Les réflexions sur la thérapie se clôturent par un texte de Jean Cassanas qui se penche sur les actions et les changements surprenants qui surviennent dans le processus thérapeutique et qui lui apparaissent indissociables. Il propose le concept d’embrayeur d’action – questions circulaires et réflexives formulées par le thérapeute – pour désigner ce processus qui, partant d’une intervention du thérapeute, engage la famille ou le couple dans l’utilisation de ressources qui leur sont spécifiques et ouvre de nouveaux champs de possible.
Nous avions déjà évoqué dans le Cahier (n°38) précédent la disparition de thérapeutes de renom dans notre champ. Catherine Ducommun-Nagy et Genenviève Platteau consacrent chacune une note, respectivement à Ivan Boszormenyi-Nagy, fondateur de la thérapie contextuelle, et à Etienne Dessoy qui a formé de nombreux thérapeutes familiaux en Belgique.

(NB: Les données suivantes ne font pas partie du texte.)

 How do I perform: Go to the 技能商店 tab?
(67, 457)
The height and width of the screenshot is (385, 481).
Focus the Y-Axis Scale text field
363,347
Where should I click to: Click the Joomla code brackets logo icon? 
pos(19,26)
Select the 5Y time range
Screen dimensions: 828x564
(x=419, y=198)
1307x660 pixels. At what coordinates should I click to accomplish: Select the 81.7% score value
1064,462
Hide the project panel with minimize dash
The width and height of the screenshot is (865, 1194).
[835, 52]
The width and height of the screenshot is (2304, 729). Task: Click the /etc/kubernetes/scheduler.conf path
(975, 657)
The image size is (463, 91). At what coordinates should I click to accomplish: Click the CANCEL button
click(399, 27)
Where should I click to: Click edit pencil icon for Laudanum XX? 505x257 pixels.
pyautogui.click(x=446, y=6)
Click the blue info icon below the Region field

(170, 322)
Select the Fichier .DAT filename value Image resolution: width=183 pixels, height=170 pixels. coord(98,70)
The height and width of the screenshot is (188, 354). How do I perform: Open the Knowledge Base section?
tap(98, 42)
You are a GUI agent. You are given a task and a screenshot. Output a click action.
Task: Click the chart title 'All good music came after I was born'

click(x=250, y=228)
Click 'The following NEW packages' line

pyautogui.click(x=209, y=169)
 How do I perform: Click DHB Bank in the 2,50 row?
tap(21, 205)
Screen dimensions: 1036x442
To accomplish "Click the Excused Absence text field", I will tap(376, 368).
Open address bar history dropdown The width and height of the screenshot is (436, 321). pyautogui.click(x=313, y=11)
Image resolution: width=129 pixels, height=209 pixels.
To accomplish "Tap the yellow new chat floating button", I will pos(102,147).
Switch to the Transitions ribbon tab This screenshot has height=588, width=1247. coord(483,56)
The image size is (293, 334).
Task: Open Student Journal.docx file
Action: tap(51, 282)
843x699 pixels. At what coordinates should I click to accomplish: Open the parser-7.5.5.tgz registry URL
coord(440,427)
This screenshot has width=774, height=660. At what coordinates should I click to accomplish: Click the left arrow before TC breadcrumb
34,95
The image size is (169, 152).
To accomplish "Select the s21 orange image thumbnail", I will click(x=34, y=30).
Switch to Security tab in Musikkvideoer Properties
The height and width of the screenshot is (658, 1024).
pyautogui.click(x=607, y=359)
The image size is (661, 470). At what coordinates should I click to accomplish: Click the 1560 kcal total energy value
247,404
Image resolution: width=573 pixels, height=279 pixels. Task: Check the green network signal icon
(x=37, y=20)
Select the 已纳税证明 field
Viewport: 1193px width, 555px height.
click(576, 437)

Nous espérons que la lecture de ce Cahier contribuera à restaurer l’image de l’humour et de la surprise aux yeux des psychothérapeutes et qu’ils oseront dès lors en faire usage plus souvent !
 
NOTES
 
[1]Consultation du Service de Psychiatrie de l’Hôpital Erasme (ULB), Maître de conférence à l’ULB, Institut d’Etudes de la Famille et des Systèmes Humains, Bruxelles.